## Written request A
In the forum thread about saintly's red eye territory, about how big does Mark Evans say the fish get?

## Provided text
■ ■ ■ ■

# saintly's red eye territory



## Mark Evans (27 Oct 2008)

loving these fish.


----------



## vauxhallmark (27 Oct 2008)

Great shot!


----------



## Themuleous (27 Oct 2008)

Haha cool photo.

Sam


----------



## Steve Smith (27 Oct 2008)

Fantastic pic mate  :!:


----------



## Mark Evans (31 Oct 2008)

thanks guys.

heres another one.i like the mood to these pics





oh, see the moss just behind the fish? its poking up. is this different to the other say to the left?


----------



## aaronnorth (31 Oct 2008)

it could be flame moss.


----------



## jay (2 Nov 2008)

Looks a bit thick to be flame moss.
Love the fish Mark, my dad has some in his tank. Didn't realize how big they get though!


----------



## Steve Smith (2 Nov 2008)

Not flamey enough for flame moss I don't think.  Could be spikey moss perhaps?


----------



## Mark Evans (2 Nov 2008)

jay said:
			
		

> Love the fish Mark, my dad has some in his tank. Didn't realize how big they get though!



apparently about 7 cm. thankfully the scape will be over by then.



			
				SteveUK said:
			
		

> Not flamey enough for flame moss I don't think. Could be spikey moss perhaps?

■ ■ ■ ■

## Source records
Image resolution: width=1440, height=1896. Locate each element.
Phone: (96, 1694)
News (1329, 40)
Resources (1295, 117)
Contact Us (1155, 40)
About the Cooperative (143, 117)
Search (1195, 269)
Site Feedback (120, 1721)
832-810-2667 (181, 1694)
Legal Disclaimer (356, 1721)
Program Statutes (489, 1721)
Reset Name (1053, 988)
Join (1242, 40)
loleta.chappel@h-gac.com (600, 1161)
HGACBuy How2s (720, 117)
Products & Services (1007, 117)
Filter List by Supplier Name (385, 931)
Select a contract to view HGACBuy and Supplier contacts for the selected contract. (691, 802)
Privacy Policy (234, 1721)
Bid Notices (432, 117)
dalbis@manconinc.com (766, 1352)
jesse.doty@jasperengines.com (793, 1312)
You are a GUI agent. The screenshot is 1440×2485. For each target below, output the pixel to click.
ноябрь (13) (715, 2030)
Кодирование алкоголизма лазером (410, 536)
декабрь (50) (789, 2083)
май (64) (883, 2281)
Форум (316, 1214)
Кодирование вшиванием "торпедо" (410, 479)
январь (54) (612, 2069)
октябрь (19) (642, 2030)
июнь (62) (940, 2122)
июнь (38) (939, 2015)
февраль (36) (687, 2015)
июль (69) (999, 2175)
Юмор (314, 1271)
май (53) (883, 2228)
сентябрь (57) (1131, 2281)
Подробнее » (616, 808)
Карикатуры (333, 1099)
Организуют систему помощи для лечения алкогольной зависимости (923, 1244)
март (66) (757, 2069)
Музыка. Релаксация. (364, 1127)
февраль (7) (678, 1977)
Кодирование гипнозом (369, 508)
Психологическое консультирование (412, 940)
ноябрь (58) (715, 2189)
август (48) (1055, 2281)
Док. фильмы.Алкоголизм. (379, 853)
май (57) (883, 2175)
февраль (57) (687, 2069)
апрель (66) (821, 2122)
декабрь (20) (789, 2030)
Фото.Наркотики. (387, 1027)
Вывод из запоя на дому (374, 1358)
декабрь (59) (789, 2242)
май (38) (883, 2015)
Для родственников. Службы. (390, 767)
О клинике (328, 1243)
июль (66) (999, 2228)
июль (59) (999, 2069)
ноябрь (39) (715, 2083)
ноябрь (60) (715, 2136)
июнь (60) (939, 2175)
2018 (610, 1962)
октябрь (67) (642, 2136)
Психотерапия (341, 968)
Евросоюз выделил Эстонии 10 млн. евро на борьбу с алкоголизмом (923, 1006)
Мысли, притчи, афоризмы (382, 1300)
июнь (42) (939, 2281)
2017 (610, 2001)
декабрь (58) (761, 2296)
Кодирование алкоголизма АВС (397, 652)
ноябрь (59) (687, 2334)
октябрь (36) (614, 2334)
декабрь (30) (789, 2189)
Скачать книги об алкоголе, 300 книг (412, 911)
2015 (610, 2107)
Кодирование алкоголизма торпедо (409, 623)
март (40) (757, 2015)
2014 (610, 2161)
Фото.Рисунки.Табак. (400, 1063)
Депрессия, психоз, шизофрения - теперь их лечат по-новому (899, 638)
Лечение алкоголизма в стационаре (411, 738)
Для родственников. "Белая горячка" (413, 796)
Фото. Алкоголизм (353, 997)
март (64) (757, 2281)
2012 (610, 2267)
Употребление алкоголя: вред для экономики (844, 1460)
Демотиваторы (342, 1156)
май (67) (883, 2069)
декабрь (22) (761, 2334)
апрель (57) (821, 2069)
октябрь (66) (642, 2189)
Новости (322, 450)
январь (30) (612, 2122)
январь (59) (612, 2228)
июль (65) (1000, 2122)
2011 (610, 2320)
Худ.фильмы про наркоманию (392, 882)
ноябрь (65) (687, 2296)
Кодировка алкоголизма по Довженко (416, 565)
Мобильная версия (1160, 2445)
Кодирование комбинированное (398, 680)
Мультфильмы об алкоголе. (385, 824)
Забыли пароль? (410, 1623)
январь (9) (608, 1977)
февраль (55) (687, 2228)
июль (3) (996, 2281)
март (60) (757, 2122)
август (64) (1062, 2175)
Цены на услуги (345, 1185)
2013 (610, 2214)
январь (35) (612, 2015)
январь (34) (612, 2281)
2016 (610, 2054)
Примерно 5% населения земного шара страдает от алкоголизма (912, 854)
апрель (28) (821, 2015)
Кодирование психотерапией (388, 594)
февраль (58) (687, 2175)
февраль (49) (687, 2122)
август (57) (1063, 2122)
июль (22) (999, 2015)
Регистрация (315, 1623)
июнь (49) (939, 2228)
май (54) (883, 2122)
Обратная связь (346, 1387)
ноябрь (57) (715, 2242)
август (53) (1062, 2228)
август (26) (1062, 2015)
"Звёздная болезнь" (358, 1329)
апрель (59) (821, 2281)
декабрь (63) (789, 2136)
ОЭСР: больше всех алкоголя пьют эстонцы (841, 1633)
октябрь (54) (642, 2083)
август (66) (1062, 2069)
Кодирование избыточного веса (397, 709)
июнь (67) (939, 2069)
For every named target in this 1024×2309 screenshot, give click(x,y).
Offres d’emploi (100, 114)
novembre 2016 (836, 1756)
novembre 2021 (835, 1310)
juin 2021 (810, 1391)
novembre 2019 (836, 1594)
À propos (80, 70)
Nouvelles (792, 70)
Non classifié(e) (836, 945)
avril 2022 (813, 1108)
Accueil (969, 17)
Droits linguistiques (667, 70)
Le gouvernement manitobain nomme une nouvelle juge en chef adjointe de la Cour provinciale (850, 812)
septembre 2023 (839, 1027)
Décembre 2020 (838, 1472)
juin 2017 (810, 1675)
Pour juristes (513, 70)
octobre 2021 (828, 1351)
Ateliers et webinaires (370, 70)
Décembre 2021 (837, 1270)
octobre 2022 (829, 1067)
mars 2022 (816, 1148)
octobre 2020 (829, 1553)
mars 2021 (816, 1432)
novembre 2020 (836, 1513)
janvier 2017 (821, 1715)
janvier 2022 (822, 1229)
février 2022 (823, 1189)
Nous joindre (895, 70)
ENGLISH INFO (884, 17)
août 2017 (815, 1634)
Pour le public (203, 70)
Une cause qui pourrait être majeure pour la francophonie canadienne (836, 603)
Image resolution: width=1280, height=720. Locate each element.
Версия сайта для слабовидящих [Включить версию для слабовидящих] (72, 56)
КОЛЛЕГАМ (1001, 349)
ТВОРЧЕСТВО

■ ■ ■ ■

## Written request B
Put the entries from the line with "август (53) (1062, 2228)" through the final line of the entries, both included, into a Markdown table with the columns Num and Content, leaving out blank lines and nothing else.

## Exercise answer A
About 7 cm.

## Exercise answer B
| Num | Content |
|---|---|
| 1 | август (53) (1062, 2228) |
| 2 | август (26) (1062, 2015) |
| 3 | "Звёздная болезнь" (358, 1329) |
| 4 | апрель (59) (821, 2281) |
| 5 | декабрь (63) (789, 2136) |
| 6 | ОЭСР: больше всех алкоголя пьют эстонцы (841, 1633) |
| 7 | октябрь (54) (642, 2083) |
| 8 | август (66) (1062, 2069) |
| 9 | Кодирование избыточного веса (397, 709) |
| 10 | июнь (67) (939, 2069) |
| 11 | For every named target in this 1024×2309 screenshot, give click(x,y). |
| 12 | Offres d’emploi (100, 114) |
| 13 | novembre 2016 (836, 1756) |
| 14 | novembre 2021 (835, 1310) |
| 15 | juin 2021 (810, 1391) |
| 16 | novembre 2019 (836, 1594) |
| 17 | À propos (80, 70) |
| 18 | Nouvelles (792, 70) |
| 19 | Non classifié(e) (836, 945) |
| 20 | avril 2022 (813, 1108) |
| 21 | Accueil (969, 17) |
| 22 | Droits linguistiques (667, 70) |
| 23 | Le gouvernement manitobain nomme une nouvelle juge en chef adjointe de la Cour provinciale (850, 812) |
| 24 | septembre 2023 (839, 1027) |
| 25 | Décembre 2020 (838, 1472) |
| 26 | juin 2017 (810, 1675) |
| 27 | Pour juristes (513, 70) |
| 28 | octobre 2021 (828, 1351) |
| 29 | Ateliers et webinaires (370, 70) |
| 30 | Décembre 2021 (837, 1270) |
| 31 | octobre 2022 (829, 1067) |
| 32 | mars 2022 (816, 1148) |
| 33 | octobre 2020 (829, 1553) |
| 34 | mars 2021 (816, 1432) |
| 35 | novembre 2020 (836, 1513) |
| 36 | janvier 2017 (821, 1715) |
| 37 | janvier 2022 (822, 1229) |
| 38 | février 2022 (823, 1189) |
| 39 | Nous joindre (895, 70) |
| 40 | ENGLISH INFO (884, 17) |
| 41 | août 2017 (815, 1634) |
| 42 | Pour le public (203, 70) |
| 43 | Une cause qui pourrait être majeure pour la francophonie canadienne (836, 603) |
| 44 | Image resolution: width=1280, height=720. Locate each element. |
| 45 | Версия сайта для слабовидящих [Включить версию для слабовидящих] (72, 56) |
| 46 | КОЛЛЕГАМ (1001, 349) |
| 47 | ТВОРЧЕСТВО |